(What you are asked to do) Find the string "computer" in the data, and copy out each line that has it.

[Source data Boundary: Start]

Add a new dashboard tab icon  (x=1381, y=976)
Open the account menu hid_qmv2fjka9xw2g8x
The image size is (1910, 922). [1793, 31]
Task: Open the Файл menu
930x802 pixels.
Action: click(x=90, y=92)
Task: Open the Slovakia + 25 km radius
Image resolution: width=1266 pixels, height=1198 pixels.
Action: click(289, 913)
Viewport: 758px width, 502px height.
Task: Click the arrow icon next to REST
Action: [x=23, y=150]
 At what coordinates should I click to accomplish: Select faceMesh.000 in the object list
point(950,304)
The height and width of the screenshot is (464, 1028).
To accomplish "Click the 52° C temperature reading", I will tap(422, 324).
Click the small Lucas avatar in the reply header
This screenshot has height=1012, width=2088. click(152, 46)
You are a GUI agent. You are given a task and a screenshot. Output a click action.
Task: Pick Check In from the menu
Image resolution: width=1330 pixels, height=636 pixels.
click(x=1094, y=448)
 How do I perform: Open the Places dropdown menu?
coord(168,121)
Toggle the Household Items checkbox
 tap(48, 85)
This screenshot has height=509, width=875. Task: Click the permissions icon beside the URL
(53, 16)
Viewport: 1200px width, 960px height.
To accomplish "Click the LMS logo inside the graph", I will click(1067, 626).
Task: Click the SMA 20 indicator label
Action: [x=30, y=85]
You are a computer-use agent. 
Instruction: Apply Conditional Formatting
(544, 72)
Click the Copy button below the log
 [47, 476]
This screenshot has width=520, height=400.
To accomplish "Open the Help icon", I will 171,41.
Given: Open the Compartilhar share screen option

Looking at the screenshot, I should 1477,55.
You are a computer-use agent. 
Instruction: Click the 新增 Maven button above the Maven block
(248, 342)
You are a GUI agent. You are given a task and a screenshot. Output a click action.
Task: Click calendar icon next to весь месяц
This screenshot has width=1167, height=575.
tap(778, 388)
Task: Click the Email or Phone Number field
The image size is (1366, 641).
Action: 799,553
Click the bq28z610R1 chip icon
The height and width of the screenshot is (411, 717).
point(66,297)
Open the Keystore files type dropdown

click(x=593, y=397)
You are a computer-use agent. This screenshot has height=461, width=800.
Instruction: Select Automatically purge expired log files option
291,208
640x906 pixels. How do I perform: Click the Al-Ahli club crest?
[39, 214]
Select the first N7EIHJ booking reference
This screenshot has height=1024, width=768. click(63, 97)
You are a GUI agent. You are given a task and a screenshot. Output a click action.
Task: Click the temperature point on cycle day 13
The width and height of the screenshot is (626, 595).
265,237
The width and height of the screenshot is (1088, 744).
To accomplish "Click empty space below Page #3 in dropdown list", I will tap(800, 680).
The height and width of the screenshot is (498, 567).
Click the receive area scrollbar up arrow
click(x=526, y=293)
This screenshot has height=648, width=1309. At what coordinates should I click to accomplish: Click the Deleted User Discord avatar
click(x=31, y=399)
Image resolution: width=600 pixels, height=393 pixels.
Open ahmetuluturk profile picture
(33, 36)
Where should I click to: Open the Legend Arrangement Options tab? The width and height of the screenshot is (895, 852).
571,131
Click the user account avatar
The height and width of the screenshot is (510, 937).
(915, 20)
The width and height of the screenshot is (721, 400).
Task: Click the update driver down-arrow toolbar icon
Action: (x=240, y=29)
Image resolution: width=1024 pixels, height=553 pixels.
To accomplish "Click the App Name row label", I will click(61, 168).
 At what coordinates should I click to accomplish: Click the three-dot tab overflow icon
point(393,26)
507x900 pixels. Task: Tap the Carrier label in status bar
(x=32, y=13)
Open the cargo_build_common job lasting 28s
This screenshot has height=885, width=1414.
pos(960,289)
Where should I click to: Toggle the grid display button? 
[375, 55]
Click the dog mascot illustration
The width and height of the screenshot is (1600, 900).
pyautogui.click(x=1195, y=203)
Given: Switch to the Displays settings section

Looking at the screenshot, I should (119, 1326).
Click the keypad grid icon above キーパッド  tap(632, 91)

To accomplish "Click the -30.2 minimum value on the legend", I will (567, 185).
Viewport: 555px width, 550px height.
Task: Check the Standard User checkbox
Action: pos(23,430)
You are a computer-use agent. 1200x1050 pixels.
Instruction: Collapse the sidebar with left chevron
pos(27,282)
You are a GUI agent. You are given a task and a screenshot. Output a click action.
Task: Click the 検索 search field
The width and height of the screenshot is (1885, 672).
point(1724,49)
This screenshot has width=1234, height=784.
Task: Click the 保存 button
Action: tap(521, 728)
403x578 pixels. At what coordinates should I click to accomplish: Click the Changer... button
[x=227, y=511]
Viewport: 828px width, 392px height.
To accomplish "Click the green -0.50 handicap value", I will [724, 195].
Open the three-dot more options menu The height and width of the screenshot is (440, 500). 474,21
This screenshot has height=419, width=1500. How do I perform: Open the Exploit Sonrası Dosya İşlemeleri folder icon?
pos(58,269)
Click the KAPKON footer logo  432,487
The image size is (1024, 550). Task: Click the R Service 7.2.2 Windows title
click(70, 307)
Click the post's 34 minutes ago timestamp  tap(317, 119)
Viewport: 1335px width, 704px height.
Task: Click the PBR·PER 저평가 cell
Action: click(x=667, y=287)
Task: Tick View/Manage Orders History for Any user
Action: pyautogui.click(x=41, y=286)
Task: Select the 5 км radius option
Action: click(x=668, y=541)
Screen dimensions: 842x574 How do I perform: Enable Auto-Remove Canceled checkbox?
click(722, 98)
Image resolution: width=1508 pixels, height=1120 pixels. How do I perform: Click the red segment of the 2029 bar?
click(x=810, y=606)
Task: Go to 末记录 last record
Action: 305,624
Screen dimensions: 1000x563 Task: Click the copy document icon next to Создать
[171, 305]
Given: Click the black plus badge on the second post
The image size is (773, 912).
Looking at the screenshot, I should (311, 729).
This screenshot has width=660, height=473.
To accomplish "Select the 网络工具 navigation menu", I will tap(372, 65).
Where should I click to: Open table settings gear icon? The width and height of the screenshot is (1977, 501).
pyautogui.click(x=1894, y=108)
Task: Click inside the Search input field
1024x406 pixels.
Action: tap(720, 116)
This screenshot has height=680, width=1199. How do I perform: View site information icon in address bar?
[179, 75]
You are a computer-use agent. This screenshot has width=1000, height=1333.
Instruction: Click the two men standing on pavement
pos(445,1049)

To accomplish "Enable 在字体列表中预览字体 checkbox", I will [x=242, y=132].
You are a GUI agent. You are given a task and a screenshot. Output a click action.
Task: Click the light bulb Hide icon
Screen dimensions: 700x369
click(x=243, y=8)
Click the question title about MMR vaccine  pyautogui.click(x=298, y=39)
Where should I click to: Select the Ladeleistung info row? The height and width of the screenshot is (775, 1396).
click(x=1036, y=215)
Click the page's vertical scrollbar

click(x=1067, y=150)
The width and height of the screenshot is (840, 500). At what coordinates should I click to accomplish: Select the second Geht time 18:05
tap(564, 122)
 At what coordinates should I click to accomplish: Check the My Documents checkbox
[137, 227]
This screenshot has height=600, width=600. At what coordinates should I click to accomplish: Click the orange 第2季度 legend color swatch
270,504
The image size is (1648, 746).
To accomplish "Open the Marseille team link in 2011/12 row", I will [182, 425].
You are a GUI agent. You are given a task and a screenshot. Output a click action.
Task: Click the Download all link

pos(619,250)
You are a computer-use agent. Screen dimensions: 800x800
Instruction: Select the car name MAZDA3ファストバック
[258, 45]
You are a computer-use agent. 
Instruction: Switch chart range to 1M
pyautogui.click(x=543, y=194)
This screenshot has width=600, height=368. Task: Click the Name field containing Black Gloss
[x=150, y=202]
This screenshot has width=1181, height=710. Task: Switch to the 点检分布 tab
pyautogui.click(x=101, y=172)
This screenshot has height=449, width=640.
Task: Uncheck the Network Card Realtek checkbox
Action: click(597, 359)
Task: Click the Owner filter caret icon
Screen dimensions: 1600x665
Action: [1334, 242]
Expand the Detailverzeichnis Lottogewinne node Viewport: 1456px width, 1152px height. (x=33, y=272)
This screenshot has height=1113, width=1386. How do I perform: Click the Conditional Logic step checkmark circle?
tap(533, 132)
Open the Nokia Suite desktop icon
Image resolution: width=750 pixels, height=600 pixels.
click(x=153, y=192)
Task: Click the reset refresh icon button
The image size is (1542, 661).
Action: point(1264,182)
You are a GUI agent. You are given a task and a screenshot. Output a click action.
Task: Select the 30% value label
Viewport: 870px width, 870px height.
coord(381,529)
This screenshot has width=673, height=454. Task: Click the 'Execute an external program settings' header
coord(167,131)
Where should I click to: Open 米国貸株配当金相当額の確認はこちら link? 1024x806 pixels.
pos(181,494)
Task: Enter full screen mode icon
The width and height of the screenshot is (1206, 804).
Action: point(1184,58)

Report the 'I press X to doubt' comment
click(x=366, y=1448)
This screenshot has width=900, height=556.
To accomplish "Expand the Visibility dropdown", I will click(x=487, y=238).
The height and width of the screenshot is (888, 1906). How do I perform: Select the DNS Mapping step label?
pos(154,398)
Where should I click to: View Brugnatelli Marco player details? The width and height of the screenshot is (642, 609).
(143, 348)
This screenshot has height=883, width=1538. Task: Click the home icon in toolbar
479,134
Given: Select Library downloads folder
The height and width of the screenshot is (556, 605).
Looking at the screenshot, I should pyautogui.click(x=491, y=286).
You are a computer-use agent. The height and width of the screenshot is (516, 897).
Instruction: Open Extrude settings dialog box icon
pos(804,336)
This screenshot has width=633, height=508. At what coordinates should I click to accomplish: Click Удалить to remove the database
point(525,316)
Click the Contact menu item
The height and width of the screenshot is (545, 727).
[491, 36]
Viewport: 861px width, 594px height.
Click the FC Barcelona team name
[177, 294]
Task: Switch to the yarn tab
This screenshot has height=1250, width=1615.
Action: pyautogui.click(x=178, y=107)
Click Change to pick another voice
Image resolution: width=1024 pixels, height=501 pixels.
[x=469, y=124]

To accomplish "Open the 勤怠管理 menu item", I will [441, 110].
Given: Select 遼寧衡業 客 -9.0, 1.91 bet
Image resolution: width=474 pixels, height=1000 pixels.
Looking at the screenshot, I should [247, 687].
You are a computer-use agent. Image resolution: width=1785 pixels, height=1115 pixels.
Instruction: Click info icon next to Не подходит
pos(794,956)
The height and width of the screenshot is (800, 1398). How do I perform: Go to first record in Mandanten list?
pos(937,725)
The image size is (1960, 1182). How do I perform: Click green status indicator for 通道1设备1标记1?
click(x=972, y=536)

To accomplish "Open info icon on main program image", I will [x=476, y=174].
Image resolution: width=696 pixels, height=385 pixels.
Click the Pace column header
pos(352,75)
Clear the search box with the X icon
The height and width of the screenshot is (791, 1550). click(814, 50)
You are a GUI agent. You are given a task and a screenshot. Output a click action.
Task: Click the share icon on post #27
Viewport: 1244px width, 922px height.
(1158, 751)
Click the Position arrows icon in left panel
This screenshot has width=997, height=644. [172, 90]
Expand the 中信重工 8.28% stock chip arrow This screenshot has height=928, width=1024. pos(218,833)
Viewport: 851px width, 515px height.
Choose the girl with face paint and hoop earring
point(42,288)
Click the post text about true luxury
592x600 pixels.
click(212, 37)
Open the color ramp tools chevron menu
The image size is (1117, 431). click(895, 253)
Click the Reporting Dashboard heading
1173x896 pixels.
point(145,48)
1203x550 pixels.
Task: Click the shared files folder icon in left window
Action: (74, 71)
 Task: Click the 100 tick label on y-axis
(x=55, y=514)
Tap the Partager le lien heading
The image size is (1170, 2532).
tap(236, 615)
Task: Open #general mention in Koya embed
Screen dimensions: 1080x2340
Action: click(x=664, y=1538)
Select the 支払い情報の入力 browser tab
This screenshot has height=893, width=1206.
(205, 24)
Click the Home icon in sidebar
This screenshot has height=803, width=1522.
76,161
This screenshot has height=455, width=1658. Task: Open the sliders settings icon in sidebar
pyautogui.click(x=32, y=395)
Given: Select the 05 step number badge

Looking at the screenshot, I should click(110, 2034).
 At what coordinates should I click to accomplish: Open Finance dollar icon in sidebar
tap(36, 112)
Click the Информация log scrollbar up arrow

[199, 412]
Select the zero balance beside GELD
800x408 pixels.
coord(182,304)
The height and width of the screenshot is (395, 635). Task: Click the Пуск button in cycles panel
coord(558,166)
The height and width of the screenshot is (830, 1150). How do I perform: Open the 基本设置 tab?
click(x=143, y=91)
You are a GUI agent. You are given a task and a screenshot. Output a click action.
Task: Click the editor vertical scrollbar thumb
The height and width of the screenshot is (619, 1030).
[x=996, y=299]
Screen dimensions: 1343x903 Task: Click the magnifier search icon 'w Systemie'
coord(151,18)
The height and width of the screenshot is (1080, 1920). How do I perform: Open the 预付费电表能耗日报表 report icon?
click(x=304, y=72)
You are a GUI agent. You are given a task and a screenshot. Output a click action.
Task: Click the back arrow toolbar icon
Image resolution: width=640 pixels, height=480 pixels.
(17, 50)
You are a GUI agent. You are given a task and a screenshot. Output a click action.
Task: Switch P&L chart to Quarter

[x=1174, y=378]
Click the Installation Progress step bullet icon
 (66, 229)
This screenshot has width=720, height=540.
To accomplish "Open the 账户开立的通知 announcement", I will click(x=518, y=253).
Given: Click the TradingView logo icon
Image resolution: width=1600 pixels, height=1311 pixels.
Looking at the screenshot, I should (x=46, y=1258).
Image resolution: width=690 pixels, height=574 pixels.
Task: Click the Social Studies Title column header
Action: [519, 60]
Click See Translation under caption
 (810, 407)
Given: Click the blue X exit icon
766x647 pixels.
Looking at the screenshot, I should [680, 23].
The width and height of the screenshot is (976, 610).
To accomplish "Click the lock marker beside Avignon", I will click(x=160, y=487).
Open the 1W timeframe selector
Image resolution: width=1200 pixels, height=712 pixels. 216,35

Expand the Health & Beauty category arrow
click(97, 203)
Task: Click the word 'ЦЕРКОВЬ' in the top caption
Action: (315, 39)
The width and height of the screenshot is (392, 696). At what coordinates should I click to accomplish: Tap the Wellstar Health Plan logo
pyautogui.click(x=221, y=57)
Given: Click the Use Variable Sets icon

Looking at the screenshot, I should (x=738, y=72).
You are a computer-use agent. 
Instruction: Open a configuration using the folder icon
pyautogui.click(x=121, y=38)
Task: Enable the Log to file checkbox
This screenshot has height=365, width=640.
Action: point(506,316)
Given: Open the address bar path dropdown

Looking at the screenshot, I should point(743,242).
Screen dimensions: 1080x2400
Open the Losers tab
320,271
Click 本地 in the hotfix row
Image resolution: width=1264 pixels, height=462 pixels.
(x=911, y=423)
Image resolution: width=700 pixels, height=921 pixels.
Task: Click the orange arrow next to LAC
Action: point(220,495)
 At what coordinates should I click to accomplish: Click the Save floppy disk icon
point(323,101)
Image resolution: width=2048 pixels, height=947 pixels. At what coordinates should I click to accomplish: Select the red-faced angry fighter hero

[Source data Boundary: End]

(Exercise solution)
You are a computer-use agent. 
You are a computer-use agent. 
You are a computer-use agent. This screenshot has height=461, width=800.
You are a computer-use agent. 1200x1050 pixels.
You are a computer-use agent. This screenshot has width=1000, height=1333.
You are a computer-use agent. Screen dimensions: 800x800
You are a computer-use agent. 
You are a computer-use agent. The height and width of the screenshot is (516, 897).
You are a computer-use agent. Image resolution: width=1785 pixels, height=1115 pixels.
You are a computer-use agent. 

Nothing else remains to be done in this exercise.